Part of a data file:
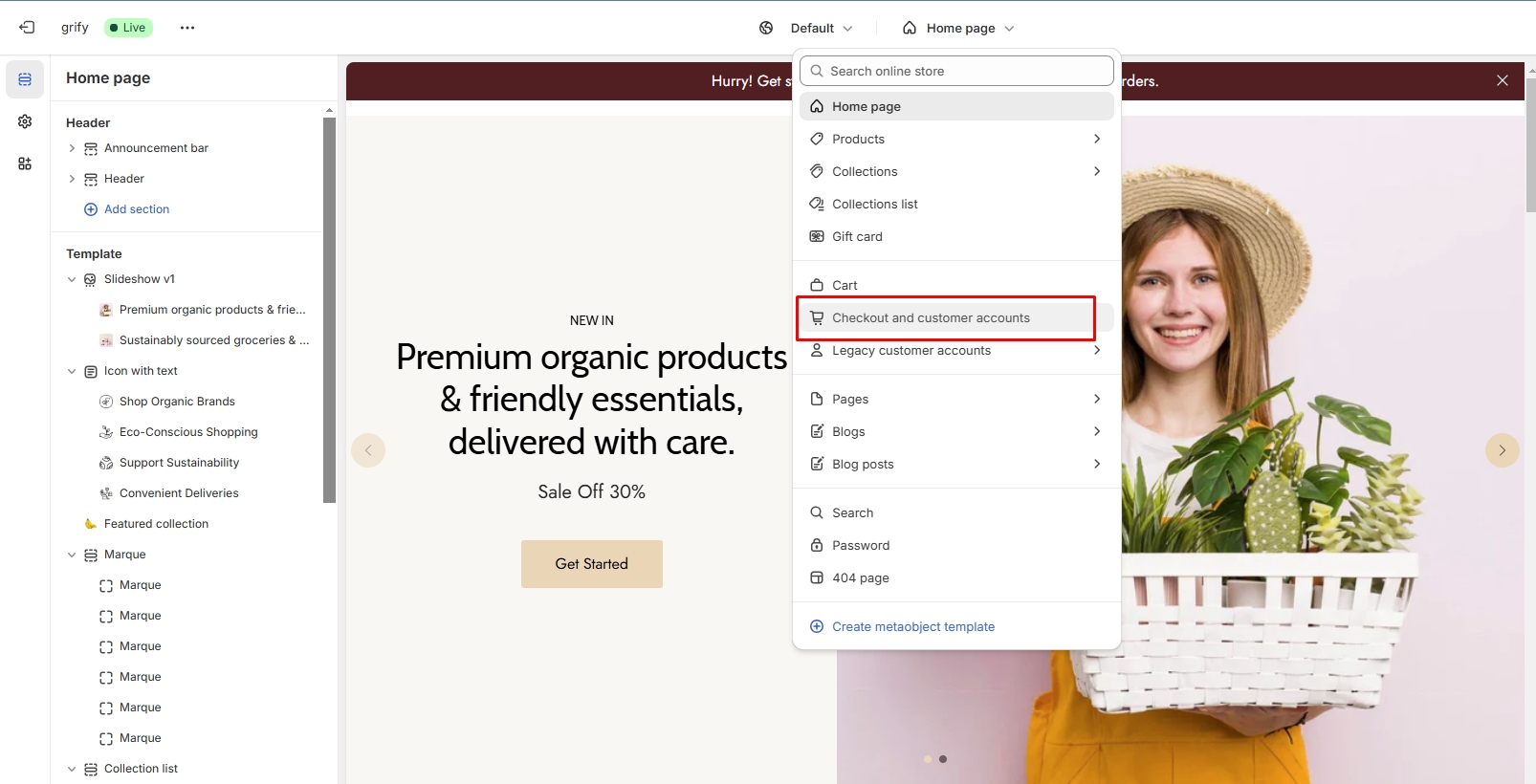Open the Home page template dropdown
This screenshot has height=784, width=1536.
point(958,28)
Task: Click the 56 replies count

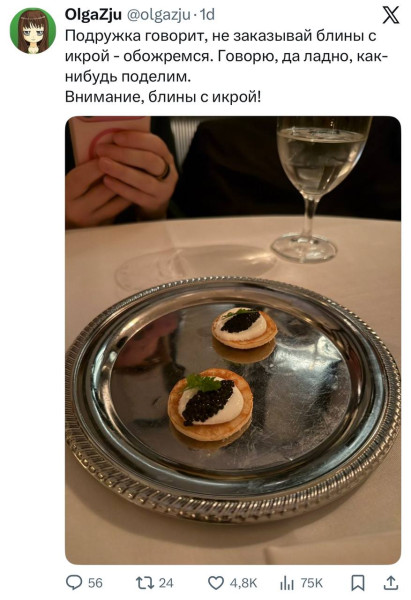Action: 95,583
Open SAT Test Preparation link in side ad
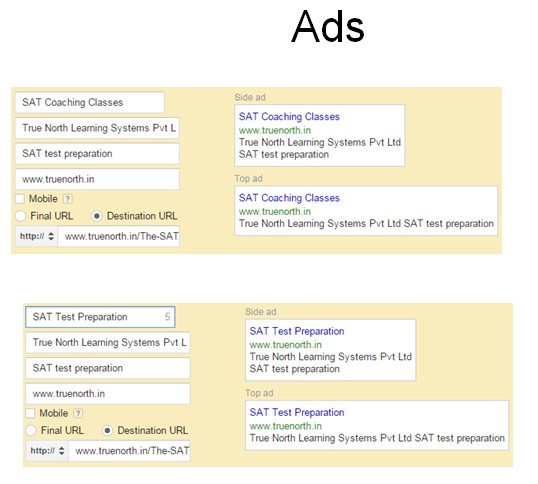Viewport: 538px width, 484px height. coord(297,331)
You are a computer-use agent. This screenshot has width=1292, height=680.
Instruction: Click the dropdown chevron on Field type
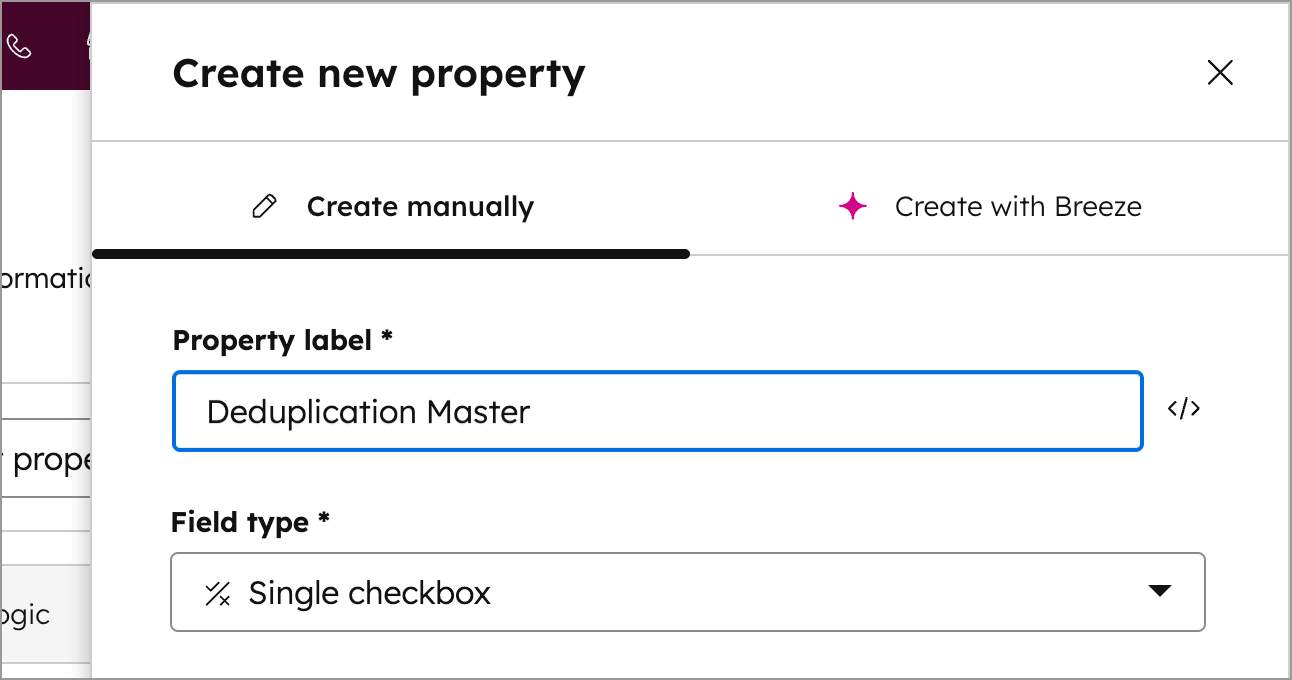pyautogui.click(x=1160, y=592)
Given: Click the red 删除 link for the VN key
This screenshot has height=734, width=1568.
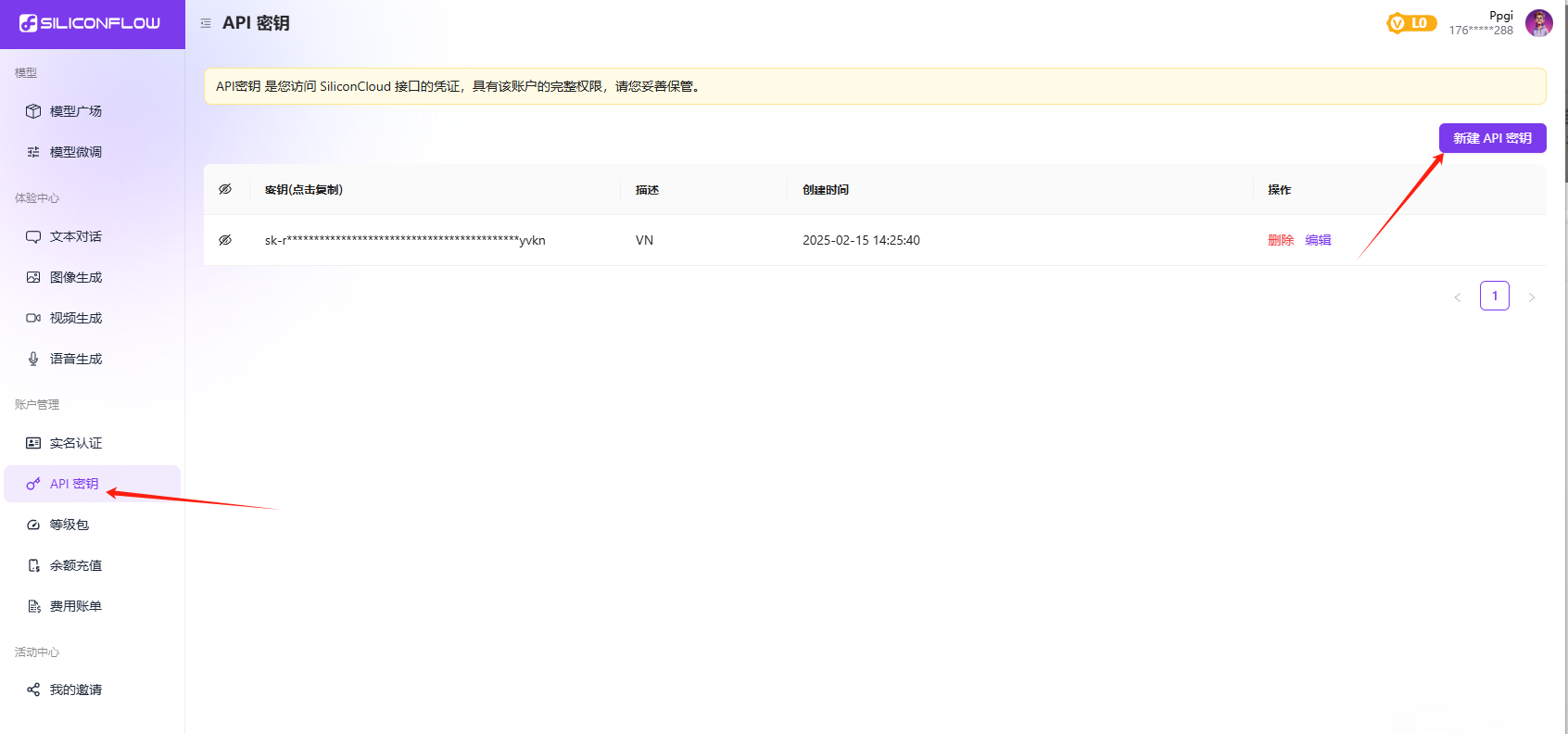Looking at the screenshot, I should click(1281, 240).

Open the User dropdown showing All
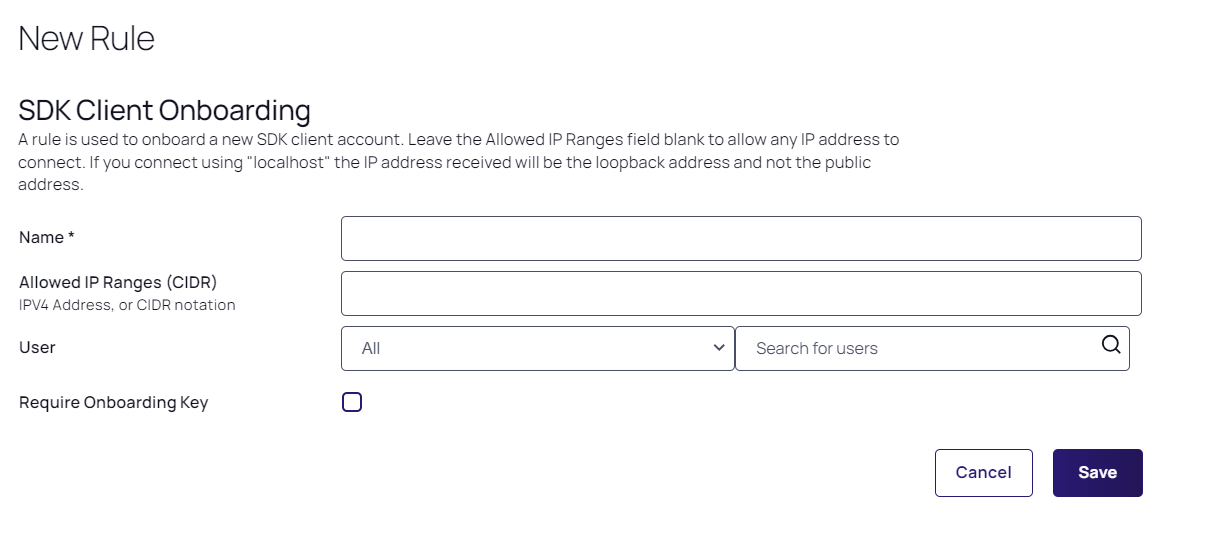[537, 348]
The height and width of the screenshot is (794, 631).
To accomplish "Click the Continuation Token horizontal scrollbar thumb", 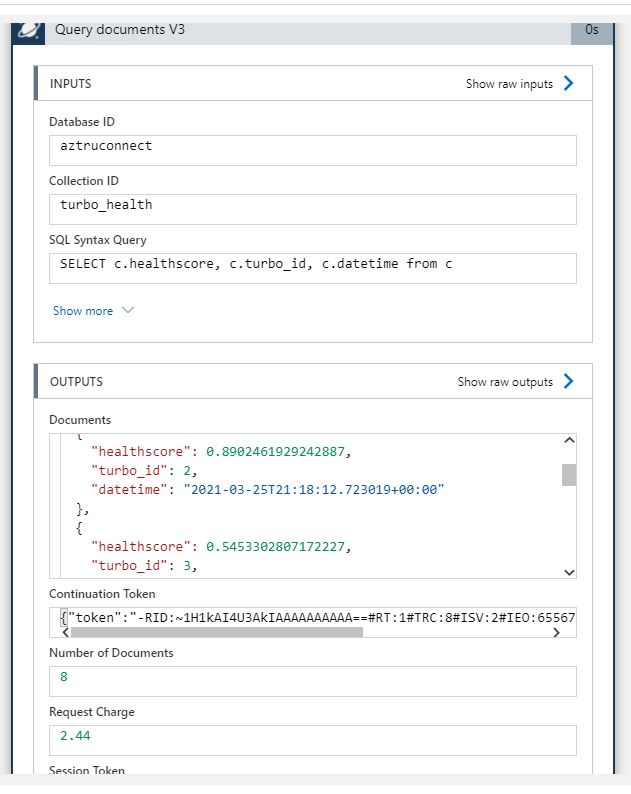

* [Short problem]
Write out all of the material above line for line, without any changes, and leave out the pictures.

* [Correct output]
Open the Home page template dropdown
This screenshot has height=784, width=1536.
point(958,28)
Task: Click the 56 replies count

Action: 95,583
Open SAT Test Preparation link in side ad
Viewport: 538px width, 484px height. coord(297,331)
You are a computer-use agent. This screenshot has width=1292, height=680.
Instruction: Click the dropdown chevron on Field type
pyautogui.click(x=1160, y=592)
Given: Click the red 删除 link for the VN key
This screenshot has height=734, width=1568.
Looking at the screenshot, I should click(1281, 240).

Open the User dropdown showing All
[537, 348]
The height and width of the screenshot is (794, 631).
To accomplish "Click the Continuation Token horizontal scrollbar thumb", 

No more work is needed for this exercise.